> [Records from a data source]
Start of Block

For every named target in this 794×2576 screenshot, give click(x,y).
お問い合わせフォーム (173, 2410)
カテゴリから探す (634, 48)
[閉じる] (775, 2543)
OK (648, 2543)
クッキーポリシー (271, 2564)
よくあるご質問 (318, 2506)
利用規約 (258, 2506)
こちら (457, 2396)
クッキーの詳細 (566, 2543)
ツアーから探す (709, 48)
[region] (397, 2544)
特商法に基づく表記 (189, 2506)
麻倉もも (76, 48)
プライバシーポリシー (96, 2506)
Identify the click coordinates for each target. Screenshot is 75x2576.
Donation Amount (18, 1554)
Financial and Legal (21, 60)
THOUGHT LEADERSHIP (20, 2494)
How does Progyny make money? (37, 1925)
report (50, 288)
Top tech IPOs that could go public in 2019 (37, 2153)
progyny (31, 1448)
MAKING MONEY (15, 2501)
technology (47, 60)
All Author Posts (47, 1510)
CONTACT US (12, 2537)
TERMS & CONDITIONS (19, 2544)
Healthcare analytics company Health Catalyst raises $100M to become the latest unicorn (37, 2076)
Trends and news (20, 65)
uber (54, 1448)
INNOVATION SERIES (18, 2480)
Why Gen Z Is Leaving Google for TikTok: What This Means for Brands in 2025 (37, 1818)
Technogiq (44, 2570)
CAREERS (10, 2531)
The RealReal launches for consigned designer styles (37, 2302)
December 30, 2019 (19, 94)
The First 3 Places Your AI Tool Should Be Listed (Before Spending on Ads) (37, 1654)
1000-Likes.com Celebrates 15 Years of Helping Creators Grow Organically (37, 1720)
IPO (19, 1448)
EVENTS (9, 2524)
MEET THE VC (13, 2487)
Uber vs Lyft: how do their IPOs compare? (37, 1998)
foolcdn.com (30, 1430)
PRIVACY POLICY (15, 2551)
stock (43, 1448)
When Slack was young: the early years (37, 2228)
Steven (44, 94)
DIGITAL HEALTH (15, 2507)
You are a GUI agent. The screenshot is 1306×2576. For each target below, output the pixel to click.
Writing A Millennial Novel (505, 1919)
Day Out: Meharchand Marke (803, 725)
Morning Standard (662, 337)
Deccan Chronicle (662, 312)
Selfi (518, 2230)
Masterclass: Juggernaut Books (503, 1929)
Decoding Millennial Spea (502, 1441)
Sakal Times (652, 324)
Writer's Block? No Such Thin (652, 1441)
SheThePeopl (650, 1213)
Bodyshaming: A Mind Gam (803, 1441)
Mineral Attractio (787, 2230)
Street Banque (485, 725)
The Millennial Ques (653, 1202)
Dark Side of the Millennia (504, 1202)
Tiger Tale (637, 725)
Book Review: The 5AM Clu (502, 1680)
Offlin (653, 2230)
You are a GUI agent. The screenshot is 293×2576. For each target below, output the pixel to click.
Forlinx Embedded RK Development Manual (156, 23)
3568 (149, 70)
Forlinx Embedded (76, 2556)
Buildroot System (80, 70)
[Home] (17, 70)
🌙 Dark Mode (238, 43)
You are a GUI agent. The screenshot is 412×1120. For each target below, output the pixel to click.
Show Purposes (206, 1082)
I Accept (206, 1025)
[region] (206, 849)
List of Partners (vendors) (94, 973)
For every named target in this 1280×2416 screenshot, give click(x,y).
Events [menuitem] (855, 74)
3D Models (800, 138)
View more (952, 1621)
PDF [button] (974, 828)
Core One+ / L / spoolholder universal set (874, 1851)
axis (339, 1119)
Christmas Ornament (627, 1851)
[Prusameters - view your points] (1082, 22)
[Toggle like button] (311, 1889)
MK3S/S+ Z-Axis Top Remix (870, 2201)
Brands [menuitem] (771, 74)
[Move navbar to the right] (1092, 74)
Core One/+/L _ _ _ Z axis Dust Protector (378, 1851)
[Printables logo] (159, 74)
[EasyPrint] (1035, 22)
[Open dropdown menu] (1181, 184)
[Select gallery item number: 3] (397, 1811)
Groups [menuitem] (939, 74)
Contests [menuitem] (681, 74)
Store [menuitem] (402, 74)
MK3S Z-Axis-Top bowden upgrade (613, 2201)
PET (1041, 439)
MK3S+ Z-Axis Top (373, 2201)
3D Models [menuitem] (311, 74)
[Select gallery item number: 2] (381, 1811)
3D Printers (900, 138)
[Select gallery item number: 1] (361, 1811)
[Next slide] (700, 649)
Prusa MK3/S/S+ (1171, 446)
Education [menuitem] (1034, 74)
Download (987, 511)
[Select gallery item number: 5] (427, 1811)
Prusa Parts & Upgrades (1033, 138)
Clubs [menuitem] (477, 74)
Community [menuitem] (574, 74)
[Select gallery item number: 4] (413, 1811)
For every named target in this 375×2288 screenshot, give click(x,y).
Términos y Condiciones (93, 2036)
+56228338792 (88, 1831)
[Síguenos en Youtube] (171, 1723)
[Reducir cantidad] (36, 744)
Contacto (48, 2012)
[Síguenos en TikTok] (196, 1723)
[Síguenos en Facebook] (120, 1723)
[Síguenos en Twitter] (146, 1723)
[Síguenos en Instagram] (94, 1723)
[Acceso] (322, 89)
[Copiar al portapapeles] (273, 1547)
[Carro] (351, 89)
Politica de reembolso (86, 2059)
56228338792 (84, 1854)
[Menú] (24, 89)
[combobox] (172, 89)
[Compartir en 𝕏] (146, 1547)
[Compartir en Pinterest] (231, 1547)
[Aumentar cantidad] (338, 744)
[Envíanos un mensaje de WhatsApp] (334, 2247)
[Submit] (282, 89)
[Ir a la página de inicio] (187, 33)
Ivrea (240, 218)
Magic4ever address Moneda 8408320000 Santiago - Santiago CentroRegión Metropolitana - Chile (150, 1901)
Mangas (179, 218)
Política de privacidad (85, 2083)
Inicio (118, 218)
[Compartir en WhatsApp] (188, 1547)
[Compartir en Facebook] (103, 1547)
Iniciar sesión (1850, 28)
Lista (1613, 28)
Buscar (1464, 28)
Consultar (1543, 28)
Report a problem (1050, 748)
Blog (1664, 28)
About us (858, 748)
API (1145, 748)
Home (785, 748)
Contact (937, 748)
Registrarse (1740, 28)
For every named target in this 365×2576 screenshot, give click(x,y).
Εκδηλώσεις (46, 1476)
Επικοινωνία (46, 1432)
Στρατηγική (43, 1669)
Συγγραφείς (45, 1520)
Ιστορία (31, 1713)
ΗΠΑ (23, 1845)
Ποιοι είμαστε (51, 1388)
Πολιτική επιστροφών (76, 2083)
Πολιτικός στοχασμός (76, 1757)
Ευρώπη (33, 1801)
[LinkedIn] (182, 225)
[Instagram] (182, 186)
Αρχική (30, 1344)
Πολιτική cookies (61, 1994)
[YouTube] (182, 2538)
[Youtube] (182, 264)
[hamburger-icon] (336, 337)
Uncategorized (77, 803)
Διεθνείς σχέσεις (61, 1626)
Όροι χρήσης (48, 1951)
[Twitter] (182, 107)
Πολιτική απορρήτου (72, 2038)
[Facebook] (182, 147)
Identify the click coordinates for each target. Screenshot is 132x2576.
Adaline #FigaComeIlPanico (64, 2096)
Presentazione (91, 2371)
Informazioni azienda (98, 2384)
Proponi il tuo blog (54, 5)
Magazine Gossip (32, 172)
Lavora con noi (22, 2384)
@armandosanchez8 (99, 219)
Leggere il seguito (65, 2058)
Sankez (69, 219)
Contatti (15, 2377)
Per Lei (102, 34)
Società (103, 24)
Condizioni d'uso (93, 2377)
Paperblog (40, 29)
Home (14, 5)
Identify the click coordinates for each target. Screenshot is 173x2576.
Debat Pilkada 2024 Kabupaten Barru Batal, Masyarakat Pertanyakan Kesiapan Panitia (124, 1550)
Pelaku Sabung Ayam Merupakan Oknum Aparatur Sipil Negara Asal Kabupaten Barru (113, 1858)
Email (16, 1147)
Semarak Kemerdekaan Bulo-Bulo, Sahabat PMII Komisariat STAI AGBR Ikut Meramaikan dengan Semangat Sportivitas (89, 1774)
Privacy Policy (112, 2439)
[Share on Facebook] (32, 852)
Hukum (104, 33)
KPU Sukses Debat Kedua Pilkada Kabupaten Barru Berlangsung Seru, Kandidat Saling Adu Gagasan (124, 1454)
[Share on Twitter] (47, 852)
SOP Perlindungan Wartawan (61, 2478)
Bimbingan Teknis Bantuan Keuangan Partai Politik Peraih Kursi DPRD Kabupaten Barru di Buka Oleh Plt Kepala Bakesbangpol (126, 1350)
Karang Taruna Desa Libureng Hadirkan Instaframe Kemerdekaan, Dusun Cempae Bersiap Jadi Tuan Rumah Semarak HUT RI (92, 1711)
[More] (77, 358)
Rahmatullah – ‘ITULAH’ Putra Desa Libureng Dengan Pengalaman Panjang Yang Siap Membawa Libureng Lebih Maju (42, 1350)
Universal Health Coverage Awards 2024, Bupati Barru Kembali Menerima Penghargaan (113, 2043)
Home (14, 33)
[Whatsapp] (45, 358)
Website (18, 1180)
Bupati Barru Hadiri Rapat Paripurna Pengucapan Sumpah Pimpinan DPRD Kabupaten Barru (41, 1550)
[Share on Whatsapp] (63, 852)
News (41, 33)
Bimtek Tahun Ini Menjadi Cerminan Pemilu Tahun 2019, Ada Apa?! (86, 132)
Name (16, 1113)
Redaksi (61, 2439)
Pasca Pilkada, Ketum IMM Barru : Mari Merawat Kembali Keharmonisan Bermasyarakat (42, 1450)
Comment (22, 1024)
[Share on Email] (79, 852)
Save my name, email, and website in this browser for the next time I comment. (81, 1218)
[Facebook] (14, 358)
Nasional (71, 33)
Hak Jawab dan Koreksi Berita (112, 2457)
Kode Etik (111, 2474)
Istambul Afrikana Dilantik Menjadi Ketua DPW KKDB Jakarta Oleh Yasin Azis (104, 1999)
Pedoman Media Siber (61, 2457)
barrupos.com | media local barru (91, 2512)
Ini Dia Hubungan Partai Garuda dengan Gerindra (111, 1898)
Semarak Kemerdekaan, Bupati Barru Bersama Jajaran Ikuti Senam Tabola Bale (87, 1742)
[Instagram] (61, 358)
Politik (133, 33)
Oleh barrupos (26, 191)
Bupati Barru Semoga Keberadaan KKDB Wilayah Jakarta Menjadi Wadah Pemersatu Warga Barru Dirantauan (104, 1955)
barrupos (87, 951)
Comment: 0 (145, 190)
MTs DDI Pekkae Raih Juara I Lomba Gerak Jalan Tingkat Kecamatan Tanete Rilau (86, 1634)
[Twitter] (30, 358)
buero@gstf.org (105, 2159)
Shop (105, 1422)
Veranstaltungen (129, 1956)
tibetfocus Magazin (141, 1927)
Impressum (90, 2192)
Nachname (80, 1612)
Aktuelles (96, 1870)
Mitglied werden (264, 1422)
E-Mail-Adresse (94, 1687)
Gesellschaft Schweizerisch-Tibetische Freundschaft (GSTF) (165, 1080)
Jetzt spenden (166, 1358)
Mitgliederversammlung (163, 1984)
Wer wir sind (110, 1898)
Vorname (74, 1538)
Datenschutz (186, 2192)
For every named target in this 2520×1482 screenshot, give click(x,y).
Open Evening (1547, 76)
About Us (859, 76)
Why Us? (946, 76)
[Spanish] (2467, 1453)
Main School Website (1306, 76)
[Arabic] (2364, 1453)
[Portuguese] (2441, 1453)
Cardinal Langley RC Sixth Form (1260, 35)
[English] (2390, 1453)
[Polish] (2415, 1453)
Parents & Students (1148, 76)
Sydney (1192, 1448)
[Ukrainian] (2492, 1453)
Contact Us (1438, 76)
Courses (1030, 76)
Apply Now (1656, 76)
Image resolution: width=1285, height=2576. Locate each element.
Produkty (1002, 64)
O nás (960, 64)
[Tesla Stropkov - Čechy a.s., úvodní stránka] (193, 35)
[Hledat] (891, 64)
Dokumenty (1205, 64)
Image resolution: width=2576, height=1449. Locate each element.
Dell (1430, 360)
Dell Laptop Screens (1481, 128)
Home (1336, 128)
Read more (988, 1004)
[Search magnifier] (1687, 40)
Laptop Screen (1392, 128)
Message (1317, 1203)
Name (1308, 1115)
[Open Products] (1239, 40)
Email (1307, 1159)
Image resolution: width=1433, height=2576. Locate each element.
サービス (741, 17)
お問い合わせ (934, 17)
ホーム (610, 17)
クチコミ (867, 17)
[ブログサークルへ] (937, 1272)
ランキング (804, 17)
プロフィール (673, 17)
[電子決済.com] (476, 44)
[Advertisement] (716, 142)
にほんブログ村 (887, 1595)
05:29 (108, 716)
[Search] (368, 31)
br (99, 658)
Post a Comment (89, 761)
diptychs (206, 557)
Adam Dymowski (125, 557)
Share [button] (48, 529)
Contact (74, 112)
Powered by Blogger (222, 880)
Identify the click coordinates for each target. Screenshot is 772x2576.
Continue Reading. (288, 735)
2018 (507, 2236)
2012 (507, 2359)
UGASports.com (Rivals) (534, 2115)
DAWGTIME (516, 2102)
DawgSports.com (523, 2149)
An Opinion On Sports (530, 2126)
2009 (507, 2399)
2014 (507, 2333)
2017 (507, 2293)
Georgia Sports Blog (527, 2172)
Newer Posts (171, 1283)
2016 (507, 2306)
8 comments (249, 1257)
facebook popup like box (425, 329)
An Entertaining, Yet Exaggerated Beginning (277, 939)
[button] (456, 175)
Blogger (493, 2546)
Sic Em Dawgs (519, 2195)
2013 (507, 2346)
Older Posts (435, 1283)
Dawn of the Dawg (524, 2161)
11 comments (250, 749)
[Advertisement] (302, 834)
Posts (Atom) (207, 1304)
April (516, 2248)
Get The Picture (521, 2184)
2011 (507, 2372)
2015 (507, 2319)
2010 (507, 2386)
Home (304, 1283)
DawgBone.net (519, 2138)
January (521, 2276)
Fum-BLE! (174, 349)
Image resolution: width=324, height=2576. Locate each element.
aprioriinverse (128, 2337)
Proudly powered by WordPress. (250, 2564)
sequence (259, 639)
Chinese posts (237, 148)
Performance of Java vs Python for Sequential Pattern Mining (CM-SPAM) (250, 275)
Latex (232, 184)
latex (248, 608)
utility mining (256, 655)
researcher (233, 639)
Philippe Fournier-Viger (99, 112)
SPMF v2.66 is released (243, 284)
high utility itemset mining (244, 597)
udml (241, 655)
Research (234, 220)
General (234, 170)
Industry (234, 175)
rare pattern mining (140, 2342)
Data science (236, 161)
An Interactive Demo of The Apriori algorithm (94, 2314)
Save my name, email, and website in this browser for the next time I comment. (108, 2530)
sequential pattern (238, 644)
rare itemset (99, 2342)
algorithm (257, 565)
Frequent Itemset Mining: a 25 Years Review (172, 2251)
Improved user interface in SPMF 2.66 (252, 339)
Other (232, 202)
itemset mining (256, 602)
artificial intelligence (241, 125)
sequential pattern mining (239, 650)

End of Block

> [ASSIGNMENT]
Please return the lines above that run from the line containing "Leggere il seguito (65, 2058)" to the line containing "Email (16, 1147)", inclusive, exactly and with no other lines.

> [REPLY TO THE EXERCISE]
Leggere il seguito (65, 2058)
Sankez (69, 219)
Contatti (15, 2377)
Per Lei (102, 34)
Società (103, 24)
Condizioni d'uso (93, 2377)
Paperblog (40, 29)
Home (14, 5)
Identify the click coordinates for each target. Screenshot is 173x2576.
Debat Pilkada 2024 Kabupaten Barru Batal, Masyarakat Pertanyakan Kesiapan Panitia (124, 1550)
Pelaku Sabung Ayam Merupakan Oknum Aparatur Sipil Negara Asal Kabupaten Barru (113, 1858)
Email (16, 1147)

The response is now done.